A group can be defined by characteristics that can be considered structural or objective like those mentioned above for describing groups of modern societies. A group can also be defined based on more subjective aspects like identifying oneself as a member of a specific group, and be recognized as such by the others. In this respect, the social identity theory in social psychology, emphasize that people make sharp distinction between “us” and “them”, even when groups are not formed according to some intrinsic characteristics, but by random assignment. Numerous experiments in psychology, economics, or political science, are based on what is called the “minimal-group paradigm” in which participants are assigned to groups according to an artificial attribute (such as a color code). It is generally concluded that subjects behave overly cooperative within groups. Whilst experimental research on in-group favoritism in intergroup conflicts is now well developed, this is not the case for theoretical research in social sciences. A major objective of the GROUP project is therefore to study, from a theoretical point of view, the nature and evolution of social preferences reflecting a group identity in intergroup conflicts. This, in turn, may help to conduct more focused experimental studies of in-group behavior in intergroup conflict, which has been called the “problem of the century” by social psychologists. Our approach is mainly based on state-of-the-art mathematical models and evolutionary game theory used in economics and in biology, and on controlled experiments.

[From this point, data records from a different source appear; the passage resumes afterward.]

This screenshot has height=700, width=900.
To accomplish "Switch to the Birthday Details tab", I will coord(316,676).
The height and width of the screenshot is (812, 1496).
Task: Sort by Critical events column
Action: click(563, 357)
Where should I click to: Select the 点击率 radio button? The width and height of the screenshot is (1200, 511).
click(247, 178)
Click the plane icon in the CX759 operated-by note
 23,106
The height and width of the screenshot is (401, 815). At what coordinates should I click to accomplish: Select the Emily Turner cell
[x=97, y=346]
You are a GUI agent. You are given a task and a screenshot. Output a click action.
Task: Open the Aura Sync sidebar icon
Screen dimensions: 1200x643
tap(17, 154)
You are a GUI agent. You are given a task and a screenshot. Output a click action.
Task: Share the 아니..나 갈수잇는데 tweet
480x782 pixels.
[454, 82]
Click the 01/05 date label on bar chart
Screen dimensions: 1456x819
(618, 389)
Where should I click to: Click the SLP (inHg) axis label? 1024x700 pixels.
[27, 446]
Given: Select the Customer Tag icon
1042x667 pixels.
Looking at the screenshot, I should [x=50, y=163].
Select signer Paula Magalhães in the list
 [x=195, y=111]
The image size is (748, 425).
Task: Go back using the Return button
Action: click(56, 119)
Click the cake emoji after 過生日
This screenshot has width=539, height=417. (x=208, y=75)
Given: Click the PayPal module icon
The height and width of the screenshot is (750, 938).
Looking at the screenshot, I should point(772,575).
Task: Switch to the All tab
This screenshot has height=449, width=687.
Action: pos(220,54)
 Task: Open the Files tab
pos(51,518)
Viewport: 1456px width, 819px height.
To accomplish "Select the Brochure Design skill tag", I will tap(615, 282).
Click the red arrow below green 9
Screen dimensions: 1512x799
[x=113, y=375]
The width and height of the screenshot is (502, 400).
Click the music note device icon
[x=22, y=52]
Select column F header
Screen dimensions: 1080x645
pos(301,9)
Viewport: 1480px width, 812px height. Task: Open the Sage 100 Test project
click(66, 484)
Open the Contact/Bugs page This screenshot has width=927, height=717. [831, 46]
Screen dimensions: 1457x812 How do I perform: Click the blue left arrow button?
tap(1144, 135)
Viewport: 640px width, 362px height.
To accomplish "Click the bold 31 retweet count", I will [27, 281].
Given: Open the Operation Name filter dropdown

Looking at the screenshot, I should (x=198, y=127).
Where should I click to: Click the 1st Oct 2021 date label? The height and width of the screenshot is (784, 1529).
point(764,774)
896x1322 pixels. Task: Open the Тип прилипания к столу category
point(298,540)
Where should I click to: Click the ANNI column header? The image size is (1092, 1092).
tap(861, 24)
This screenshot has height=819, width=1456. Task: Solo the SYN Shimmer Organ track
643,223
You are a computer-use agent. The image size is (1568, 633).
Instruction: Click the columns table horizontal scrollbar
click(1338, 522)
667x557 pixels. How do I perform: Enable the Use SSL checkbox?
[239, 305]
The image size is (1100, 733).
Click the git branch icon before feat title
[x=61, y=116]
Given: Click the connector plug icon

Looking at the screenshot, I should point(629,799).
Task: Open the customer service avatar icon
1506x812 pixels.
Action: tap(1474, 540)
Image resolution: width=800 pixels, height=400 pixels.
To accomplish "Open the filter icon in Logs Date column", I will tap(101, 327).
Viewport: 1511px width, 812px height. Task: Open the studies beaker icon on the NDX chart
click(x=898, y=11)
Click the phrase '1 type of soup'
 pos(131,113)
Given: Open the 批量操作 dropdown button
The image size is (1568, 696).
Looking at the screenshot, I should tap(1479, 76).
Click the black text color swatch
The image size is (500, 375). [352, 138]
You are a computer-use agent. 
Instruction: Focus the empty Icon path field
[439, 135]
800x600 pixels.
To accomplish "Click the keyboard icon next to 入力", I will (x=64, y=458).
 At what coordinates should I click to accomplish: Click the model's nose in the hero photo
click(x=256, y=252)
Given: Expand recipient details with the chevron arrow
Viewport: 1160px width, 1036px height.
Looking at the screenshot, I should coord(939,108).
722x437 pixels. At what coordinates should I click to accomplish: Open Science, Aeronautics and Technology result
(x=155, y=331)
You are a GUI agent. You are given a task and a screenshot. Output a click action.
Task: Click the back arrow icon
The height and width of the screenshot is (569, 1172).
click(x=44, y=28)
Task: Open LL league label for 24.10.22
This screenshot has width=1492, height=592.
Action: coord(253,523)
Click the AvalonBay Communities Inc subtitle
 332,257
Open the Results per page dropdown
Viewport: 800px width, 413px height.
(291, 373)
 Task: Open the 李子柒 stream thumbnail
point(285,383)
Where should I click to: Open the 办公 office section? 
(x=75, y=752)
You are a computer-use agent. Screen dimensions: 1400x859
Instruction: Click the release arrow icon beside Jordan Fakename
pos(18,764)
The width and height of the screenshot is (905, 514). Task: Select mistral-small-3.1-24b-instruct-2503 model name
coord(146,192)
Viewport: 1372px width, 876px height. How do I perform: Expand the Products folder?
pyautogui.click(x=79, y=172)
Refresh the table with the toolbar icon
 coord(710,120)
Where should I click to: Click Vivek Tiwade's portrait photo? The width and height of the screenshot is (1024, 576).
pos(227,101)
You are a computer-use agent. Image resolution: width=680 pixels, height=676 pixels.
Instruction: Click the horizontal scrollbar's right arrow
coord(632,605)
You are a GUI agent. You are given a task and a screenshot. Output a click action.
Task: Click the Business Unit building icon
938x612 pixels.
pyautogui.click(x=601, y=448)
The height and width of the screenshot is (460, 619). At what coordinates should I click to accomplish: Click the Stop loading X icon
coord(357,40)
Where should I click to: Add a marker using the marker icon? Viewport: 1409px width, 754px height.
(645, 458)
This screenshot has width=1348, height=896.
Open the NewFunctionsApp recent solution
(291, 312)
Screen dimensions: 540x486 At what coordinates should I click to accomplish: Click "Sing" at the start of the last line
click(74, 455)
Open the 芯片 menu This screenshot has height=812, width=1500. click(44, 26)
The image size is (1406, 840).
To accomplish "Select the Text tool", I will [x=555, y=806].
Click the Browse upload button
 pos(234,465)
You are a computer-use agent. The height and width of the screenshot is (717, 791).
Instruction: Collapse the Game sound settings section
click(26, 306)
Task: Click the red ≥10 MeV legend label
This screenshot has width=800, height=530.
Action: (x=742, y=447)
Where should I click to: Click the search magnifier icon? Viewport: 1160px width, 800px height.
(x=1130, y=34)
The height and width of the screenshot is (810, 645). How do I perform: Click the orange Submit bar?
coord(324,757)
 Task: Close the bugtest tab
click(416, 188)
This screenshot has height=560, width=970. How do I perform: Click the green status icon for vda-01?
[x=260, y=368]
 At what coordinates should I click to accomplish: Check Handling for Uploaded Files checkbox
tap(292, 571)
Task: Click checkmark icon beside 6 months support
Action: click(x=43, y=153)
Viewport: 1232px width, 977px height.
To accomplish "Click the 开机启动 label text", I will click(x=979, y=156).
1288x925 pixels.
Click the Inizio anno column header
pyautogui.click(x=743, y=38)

The project is divided in three work packages. In the first work package, we re-examine the literature on the economics of conflict between groups in the light of behavioral economics by considering that people have biased perceptions or other-regarding preferences. The next step is to determine if it is possible to rationalize the emergence and persistence of this type of preferences in inter-group conflicts. The objective of work package 2 is then to investigate the evolutionary foundations of certain class of other-regarding preferences by using the indirect evolutionary approach. That is, evolution does not play directly at the level of strategies, or behaviors, as in standard evolutionary game theory, but indirectly at the level of preferences, which determine players’ actions and, in turn, individual fitness. Finally, work package 3 is devoted to and experimental investigation of behaviors and preferences in intergroup conflicts. The first objective is to disentangle the (potentially contradictory) theoretical predictions of homo economicus behaviors and behaviors induced by evolutionarily stable preferences. Second, the evolutionary models suppose some convergence towards evolutionary stable states. Properly designed experiments on long term interactions between opposing groups, can inform us both about the dynamics of a population structured in groups, and about a possible convergence towards a steady state, for which preferences are stabilized.